[[ Entries supplied open ]]

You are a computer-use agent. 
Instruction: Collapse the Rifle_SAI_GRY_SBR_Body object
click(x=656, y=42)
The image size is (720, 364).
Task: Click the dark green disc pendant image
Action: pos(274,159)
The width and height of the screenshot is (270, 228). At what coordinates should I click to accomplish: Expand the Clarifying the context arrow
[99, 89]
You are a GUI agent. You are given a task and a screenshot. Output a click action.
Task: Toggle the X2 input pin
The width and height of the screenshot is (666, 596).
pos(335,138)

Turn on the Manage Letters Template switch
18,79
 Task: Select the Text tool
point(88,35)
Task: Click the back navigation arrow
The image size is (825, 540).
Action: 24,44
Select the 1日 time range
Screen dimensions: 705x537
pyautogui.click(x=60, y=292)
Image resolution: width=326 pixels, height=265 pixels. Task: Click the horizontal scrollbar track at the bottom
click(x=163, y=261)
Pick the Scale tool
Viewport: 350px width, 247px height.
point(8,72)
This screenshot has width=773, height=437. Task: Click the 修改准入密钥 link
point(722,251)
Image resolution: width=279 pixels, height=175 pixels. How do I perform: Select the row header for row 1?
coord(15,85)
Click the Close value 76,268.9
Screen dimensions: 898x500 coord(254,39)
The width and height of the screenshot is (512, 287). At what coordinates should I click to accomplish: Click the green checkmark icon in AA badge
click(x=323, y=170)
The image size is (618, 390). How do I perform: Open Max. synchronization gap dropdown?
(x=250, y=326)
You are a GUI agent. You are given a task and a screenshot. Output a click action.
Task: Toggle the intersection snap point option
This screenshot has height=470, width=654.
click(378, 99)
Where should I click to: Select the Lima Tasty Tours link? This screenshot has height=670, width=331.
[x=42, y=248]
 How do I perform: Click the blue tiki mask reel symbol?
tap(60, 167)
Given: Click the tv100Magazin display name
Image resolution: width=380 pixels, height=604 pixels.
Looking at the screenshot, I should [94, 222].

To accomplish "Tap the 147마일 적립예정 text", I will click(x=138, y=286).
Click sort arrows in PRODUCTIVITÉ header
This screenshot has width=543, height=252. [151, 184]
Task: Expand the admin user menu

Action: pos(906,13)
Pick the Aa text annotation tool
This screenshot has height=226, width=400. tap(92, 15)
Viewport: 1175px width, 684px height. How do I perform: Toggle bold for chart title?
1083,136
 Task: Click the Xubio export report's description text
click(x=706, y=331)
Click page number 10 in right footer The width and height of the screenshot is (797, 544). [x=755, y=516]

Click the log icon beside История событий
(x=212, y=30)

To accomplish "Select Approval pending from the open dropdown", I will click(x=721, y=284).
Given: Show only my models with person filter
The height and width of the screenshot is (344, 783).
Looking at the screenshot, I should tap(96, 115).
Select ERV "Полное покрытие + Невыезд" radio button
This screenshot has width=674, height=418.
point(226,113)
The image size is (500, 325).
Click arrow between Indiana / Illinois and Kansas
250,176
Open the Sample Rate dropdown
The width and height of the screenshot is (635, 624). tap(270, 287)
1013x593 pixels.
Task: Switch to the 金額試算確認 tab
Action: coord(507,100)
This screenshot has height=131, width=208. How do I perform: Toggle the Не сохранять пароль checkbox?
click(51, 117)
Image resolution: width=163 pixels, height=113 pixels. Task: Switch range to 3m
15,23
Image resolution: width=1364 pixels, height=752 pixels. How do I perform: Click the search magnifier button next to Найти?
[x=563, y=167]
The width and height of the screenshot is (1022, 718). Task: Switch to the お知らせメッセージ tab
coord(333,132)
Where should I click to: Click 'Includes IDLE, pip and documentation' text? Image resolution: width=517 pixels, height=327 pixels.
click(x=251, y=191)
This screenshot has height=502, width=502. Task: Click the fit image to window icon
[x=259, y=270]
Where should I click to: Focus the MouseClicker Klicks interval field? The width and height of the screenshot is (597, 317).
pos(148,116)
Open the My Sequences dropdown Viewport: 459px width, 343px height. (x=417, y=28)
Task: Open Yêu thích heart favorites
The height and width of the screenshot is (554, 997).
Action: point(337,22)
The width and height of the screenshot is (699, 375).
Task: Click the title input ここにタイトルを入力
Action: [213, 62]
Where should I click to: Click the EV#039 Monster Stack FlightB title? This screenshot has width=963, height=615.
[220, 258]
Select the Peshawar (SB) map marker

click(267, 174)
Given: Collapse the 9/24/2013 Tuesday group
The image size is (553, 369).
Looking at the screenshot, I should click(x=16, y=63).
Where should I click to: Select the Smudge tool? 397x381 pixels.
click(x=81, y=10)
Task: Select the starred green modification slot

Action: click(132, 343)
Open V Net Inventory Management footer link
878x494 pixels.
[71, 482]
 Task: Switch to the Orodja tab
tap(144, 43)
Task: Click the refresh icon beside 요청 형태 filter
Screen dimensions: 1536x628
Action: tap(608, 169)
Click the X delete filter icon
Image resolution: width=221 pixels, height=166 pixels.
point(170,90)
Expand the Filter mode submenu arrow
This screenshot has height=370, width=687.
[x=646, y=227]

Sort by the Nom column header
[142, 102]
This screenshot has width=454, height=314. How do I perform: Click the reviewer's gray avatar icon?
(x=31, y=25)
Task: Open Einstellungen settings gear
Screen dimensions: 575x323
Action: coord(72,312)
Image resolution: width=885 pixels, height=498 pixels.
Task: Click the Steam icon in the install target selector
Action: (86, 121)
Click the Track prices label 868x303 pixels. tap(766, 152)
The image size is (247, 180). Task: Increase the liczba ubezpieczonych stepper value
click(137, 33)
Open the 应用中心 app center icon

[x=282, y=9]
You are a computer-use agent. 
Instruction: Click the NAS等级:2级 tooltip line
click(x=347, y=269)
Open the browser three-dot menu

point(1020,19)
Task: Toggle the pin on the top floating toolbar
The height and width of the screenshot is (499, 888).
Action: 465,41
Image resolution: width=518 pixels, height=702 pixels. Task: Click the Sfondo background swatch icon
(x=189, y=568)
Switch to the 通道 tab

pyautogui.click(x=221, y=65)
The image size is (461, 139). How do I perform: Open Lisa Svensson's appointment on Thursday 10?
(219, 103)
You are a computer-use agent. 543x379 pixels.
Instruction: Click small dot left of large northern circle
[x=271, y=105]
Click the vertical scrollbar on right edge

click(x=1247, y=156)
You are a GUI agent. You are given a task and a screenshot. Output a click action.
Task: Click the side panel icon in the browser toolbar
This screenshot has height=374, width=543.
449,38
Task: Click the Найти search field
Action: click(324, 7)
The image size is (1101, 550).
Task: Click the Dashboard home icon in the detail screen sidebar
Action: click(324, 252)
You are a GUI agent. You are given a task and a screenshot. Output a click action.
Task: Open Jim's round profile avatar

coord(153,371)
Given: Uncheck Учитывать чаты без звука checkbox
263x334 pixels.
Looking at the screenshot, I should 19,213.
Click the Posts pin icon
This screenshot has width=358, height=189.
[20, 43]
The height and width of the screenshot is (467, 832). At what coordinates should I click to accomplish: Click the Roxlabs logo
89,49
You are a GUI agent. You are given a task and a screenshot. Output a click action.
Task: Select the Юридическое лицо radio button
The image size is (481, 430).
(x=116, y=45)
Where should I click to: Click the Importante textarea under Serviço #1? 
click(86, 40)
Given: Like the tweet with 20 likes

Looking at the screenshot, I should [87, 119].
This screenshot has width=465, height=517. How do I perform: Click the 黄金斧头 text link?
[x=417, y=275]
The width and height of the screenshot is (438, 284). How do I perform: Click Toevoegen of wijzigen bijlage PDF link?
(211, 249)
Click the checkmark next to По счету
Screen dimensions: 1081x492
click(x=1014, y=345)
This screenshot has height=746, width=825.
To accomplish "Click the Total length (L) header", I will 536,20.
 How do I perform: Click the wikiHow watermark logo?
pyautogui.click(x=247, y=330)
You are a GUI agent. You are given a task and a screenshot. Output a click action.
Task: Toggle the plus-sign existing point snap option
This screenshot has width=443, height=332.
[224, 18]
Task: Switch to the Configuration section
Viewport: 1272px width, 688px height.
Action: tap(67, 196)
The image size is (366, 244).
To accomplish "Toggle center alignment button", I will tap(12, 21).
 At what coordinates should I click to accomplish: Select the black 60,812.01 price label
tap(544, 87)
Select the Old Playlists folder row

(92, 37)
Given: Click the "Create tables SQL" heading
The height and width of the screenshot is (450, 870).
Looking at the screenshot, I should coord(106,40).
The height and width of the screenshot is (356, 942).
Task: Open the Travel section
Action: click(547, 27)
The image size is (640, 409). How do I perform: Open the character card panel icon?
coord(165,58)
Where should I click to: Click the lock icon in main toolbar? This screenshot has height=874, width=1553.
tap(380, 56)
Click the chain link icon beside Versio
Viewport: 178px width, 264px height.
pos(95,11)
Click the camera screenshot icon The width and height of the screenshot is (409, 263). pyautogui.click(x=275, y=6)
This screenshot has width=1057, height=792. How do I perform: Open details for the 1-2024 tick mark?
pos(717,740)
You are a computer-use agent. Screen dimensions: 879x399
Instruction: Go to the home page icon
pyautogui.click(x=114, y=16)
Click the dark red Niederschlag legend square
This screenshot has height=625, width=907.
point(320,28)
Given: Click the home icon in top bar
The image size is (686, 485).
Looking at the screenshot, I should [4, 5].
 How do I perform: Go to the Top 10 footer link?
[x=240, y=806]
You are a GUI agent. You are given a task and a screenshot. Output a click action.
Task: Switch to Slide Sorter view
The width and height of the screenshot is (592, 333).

[[ Entries supplied closed ]]

## What you are asked to do
Transcribe the lines above between the line holding "Click the checkmark next to По счету" and the line holding "Given: Click the home icon in top bar", inclusive, exactly as they stand and with nothing added.

## Exercise solution
Click the checkmark next to По счету
Screen dimensions: 1081x492
click(x=1014, y=345)
This screenshot has height=746, width=825.
To accomplish "Click the Total length (L) header", I will 536,20.
 How do I perform: Click the wikiHow watermark logo?
pyautogui.click(x=247, y=330)
You are a GUI agent. You are given a task and a screenshot. Output a click action.
Task: Toggle the plus-sign existing point snap option
This screenshot has width=443, height=332.
[224, 18]
Task: Switch to the Configuration section
Viewport: 1272px width, 688px height.
Action: tap(67, 196)
The image size is (366, 244).
To accomplish "Toggle center alignment button", I will tap(12, 21).
 At what coordinates should I click to accomplish: Select the black 60,812.01 price label
tap(544, 87)
Select the Old Playlists folder row

(92, 37)
Given: Click the "Create tables SQL" heading
The height and width of the screenshot is (450, 870).
Looking at the screenshot, I should coord(106,40).
The height and width of the screenshot is (356, 942).
Task: Open the Travel section
Action: click(547, 27)
The image size is (640, 409). How do I perform: Open the character card panel icon?
coord(165,58)
Where should I click to: Click the lock icon in main toolbar? This screenshot has height=874, width=1553.
tap(380, 56)
Click the chain link icon beside Versio
Viewport: 178px width, 264px height.
pos(95,11)
Click the camera screenshot icon The width and height of the screenshot is (409, 263). pyautogui.click(x=275, y=6)
This screenshot has width=1057, height=792. How do I perform: Open details for the 1-2024 tick mark?
pos(717,740)
You are a computer-use agent. Screen dimensions: 879x399
Instruction: Go to the home page icon
pyautogui.click(x=114, y=16)
Click the dark red Niederschlag legend square
This screenshot has height=625, width=907.
point(320,28)
Given: Click the home icon in top bar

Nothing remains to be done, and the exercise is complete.